Lo patético es que el progreso tecnológico prohijado por la cultura sensorial ha estado al servicio de su cosmovisión. La digitalización procura reducir o anular el esfuerzo, estimular la distracción, deshumanizar las relaciones y dejarle a los softwares el trabajo para dispersar al hombre en la banalidad más diversa. El producto es un individuo hueco, solitario y adicto al ocio.

En el catálogo de las adicciones maníacas de la cultura sensorial la sexualidad es mítica: es la compensación más gloriosa de la existencia del placer. La realización del ser está coronada con esa expectativa como fuerza, motor, estímulo e ideal. El sexo libre es música, publicidad, arte, cine, industria, mercado, consumo y sistema; se mira, se oye, se palpa, se siente, se adora. Todo lo demás aburre, obliga y pesa. La música es una propuesta monotemática donde lo sexual es obsesivo; no se trata de un sexo acicalado en imágenes sutiles, sino desarraigado de su carnalidad más instintiva, como fiera fuerza animal. El sexo es psicosis voraz, frenética y bestial donde la “chapa” es un símbolo de adoración fetichista; una suerte de “chapicentrismo”. El baile urbano, más que una expresión liberadora del espíritu, es un dibujo gráfico de un coito canino, donde la imaginación pierde fantasías. A veces me pregunto: ¿será posible ver un vídeo musical urbano, por ejemplo, sin mujeres jadeantes de deseo mientras rozan sus nalgas electrificadas y sedientas de macho a un mequetrefe que ostenta carros de marca y lujo para acreditar su valor “humano”?

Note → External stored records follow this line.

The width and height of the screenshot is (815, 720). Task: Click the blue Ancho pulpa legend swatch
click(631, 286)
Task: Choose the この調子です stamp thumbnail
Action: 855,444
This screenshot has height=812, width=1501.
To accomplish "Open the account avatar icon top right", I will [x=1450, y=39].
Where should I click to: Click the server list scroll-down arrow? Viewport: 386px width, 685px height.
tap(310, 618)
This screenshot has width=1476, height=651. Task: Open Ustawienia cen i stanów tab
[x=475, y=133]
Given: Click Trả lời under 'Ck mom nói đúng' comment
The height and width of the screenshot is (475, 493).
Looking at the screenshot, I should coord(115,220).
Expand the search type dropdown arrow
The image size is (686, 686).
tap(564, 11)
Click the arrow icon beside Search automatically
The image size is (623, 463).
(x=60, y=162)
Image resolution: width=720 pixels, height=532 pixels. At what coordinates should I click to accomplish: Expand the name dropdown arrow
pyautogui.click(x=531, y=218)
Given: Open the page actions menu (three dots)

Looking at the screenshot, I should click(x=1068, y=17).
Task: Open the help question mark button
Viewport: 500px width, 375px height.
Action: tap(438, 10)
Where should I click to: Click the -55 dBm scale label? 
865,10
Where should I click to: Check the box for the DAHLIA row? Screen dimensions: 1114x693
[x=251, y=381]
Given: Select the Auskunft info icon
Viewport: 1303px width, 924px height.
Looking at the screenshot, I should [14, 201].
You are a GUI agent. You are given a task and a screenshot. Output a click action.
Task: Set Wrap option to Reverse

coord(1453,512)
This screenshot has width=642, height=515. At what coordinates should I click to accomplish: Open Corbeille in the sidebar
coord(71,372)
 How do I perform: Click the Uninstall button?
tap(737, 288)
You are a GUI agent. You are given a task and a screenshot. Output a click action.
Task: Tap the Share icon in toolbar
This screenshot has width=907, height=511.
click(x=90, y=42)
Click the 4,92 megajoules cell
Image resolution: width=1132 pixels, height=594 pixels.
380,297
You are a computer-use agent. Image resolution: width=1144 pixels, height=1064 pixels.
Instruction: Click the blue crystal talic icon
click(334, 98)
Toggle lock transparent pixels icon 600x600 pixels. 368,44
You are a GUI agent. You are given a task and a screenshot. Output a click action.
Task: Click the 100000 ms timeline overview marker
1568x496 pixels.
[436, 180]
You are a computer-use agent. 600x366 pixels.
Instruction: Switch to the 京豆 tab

Probablemente a esta altura del escrito aparezcan algunos prejuiciosos muy incómodos preguntándose: ¿y de dónde salió este monje medieval o moralista de cartón? No se trata de un juicio de valor moral, créanme; es una alerta social a una verdadera enajenación con ribetes ideológicos que postra y diluye al individuo en el escapismo disolviendo todo sentido de pertenencia, compromiso y responsabilidad con la sociedad, a la que ve como una espectadora de sus éxitos materiales y buena vida o como la villana que le ha negado esos accesos, derechos u oportunidades. Basta leer cómo este estímulo al sexo adicto e irresponsable impacta en una adolescencia disfuncionalmente estructurada y sometida a condiciones críticas de pobreza y baja educación. El resultado es lógicamente predecible: la República Dominicana es el quinto país de América Latina en fecundidad precoz con 98 adolescentes madres de cada 1,000 mujeres. Una de cada cinco entre 15 y 19 años ha tenido hijo. Y eso va en aumento... mientras tanto, se escucha en la radio este poema: Más que una, ella quiere bellakeo del grueso/Que le paltan de’so, que le den completo y se jodió/Ella quiere que le unten de’so, del cremoso expreso /Pa chuparse el hueso y se jodió (Baby Rasta).